● Exercise description
Your task is to extract the lines from the one holding "1400x861 pixels. At" through the end of the material. Set them down exactly and add nothing.

== == ==

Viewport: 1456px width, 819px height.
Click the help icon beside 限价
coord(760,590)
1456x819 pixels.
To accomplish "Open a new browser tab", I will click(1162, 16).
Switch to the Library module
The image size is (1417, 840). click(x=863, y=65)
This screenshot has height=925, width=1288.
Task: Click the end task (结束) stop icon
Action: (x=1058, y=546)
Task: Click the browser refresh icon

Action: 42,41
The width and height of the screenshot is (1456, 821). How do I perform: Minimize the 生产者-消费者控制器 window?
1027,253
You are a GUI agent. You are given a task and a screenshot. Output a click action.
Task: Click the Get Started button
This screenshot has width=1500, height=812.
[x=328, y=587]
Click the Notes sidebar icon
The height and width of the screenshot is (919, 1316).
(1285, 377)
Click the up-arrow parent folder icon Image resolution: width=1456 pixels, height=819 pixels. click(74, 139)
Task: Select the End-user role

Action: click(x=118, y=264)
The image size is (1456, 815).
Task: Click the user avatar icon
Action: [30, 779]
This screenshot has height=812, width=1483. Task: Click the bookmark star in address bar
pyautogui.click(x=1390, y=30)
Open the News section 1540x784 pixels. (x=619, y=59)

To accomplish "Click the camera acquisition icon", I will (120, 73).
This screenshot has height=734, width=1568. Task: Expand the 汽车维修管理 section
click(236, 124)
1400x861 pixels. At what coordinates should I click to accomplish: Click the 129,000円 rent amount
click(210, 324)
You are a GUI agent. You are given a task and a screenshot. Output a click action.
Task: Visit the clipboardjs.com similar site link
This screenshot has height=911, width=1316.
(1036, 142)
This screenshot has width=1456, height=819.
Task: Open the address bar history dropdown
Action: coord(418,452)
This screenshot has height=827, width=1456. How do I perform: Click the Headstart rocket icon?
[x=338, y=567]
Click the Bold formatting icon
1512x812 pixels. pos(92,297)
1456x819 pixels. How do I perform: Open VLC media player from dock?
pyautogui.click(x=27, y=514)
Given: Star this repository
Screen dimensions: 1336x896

== == ==

● Written solution
1400x861 pixels. At what coordinates should I click to accomplish: Click the 129,000円 rent amount
click(210, 324)
You are a GUI agent. You are given a task and a screenshot. Output a click action.
Task: Visit the clipboardjs.com similar site link
This screenshot has height=911, width=1316.
(1036, 142)
This screenshot has width=1456, height=819.
Task: Open the address bar history dropdown
Action: coord(418,452)
This screenshot has height=827, width=1456. How do I perform: Click the Headstart rocket icon?
[x=338, y=567]
Click the Bold formatting icon
1512x812 pixels. pos(92,297)
1456x819 pixels. How do I perform: Open VLC media player from dock?
pyautogui.click(x=27, y=514)
Given: Star this repository
Screen dimensions: 1336x896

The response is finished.